Unsere Kolumnistin kümmert sich liebevoll um Zwiebeln und Zucchini. Würden das alle tun, wäre die Welt ein besserer Ort, sagt sie. Ein Plädoyer fürs Gemüsebeet.

Das „Himmelbeet“ in Wedding: Auch Großstädterinnen können sich durchaus selbst versorgen.
Das „Himmelbeet“ in Wedding: Auch Großstädterinnen können sich durchaus selbst versorgen.Imago

In meinem Gemüsebeet ist die Hölle los. Aktuell ernte ich Gurken, Kohlrabi, Salat, rote Bete, Zwiebeln und Zucchini. Ohne Gemüse ist eine Saison nutzlos. Tut mir leid, aber so sehe ich das. Blumen, Stauden, Rosen und Rasen, das ist alles schön und gut. Aber erst zwischen Forellenschluss, Bohnen und rumänischen Tomaten findet meine Gartenleidenschaft ihre wahrhafte Erfüllung.

Wenn ich säe, ernte ich. Und ich ernte nicht nur Obst und Gemüse, nein, vor allem ernte ich ein fantastisches Glücksgefühl. Was bitte kann schöner sein als ein Korb voller gärtnerischer Errungenschaften, die in der Küche auf Weiterverarbeitung warten? Nix. Einfach nix. Nicht mal Sex ist besser. Noch nicht mal ansatzweise, wenn ich‘s recht bedenke.

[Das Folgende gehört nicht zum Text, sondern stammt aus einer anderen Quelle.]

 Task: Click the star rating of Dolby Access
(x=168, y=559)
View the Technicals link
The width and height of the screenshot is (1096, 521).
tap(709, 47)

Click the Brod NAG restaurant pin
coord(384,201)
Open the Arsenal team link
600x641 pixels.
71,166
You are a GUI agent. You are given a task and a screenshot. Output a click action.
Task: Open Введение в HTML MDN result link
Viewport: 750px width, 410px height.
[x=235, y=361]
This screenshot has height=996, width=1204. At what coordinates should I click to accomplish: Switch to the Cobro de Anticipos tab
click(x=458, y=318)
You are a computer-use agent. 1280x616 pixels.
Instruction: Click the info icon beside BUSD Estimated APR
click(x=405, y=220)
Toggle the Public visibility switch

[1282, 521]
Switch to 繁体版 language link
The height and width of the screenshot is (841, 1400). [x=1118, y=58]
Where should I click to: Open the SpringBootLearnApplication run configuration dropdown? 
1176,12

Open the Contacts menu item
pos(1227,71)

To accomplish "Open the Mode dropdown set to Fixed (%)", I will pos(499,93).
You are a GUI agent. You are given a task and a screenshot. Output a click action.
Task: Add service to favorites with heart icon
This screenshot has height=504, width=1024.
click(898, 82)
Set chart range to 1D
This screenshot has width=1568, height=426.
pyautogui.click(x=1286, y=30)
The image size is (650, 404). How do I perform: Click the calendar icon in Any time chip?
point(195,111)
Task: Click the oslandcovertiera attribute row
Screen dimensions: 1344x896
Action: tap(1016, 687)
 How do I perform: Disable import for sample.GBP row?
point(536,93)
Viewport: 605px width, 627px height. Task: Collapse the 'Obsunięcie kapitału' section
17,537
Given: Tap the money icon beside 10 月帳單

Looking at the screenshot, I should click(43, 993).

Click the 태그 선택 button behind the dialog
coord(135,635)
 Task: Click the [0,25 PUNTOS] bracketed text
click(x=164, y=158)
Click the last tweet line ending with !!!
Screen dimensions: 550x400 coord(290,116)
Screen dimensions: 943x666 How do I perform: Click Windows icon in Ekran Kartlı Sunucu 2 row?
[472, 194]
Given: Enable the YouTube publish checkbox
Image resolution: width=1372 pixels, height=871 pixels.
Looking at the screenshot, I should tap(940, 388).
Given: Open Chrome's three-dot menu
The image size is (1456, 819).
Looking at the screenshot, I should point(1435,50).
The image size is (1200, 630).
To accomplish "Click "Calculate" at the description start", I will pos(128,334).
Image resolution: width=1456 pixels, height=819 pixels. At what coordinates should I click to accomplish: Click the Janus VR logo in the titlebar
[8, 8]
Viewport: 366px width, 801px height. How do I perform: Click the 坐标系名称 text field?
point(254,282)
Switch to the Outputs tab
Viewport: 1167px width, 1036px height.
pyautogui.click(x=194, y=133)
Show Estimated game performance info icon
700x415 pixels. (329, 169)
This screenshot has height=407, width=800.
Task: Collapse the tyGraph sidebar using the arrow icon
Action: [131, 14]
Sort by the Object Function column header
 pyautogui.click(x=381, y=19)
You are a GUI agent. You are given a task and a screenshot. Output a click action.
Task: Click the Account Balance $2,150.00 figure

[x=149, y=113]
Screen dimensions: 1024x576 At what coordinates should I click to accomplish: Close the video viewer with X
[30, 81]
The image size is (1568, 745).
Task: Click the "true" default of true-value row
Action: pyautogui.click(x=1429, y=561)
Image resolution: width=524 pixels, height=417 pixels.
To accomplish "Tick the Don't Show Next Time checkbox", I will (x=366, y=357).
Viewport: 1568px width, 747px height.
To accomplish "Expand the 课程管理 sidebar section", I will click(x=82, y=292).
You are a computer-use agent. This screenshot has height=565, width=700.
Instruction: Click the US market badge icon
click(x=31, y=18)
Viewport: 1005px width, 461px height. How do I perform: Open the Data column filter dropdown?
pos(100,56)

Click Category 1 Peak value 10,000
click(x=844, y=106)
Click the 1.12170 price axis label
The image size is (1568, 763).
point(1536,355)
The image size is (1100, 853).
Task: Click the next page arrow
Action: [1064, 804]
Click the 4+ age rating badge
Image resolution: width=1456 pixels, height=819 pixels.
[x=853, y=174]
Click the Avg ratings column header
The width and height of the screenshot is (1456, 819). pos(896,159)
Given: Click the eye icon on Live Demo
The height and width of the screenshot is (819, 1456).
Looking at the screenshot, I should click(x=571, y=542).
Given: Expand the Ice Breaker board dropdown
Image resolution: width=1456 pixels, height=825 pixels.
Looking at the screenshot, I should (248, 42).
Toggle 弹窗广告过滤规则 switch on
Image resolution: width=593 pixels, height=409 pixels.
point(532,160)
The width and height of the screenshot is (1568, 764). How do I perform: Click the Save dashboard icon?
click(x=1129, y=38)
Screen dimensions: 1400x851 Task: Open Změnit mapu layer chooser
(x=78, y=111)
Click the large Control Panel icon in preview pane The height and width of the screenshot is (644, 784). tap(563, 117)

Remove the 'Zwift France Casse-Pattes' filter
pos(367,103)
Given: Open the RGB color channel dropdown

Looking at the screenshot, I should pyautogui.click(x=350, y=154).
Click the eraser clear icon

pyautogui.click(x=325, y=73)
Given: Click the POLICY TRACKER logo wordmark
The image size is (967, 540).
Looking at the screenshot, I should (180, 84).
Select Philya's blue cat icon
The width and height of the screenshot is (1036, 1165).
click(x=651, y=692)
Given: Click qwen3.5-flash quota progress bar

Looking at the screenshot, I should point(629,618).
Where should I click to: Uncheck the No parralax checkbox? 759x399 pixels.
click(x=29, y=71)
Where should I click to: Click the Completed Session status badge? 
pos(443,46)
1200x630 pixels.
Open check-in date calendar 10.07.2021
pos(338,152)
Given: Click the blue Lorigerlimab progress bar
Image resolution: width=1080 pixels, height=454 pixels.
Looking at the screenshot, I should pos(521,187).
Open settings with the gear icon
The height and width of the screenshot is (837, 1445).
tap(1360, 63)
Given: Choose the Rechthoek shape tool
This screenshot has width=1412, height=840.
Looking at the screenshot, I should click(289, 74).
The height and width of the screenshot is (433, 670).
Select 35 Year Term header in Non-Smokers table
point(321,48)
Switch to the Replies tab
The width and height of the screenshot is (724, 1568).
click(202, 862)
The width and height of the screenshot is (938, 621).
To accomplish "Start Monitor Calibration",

Leider bin ich innerhalb meiner Familie ziemlich allein mit meiner Begeisterung für die Selbstversorgung. „Die schmecken gar nicht wie Chips“, moserte neulich mein Sohn, als ich ihm frittierte Zucchinischeiben als Nachmittagssnack schmackhaft zu machen versuchte. „Boah, das stinkt widerlich“, meckerte die Tochter, als ich jüngst panierte Kohlrabischnitzel in der Pfanne brutzelte. Und selbst der andere Erwachsene hier im Haus, also der Mensch, von dem ich eigentlich eine gewisse Zuneigung saisonalen Lebensmitteln gegenüber erwarten würde, ließ vor ein paar Tagen kein gutes Haar an meiner sommerlichen Gurkensuppe: „Sorry, kalte Eintöpfe sind nicht so mein Ding“, sprach er und schob den Teller von sich.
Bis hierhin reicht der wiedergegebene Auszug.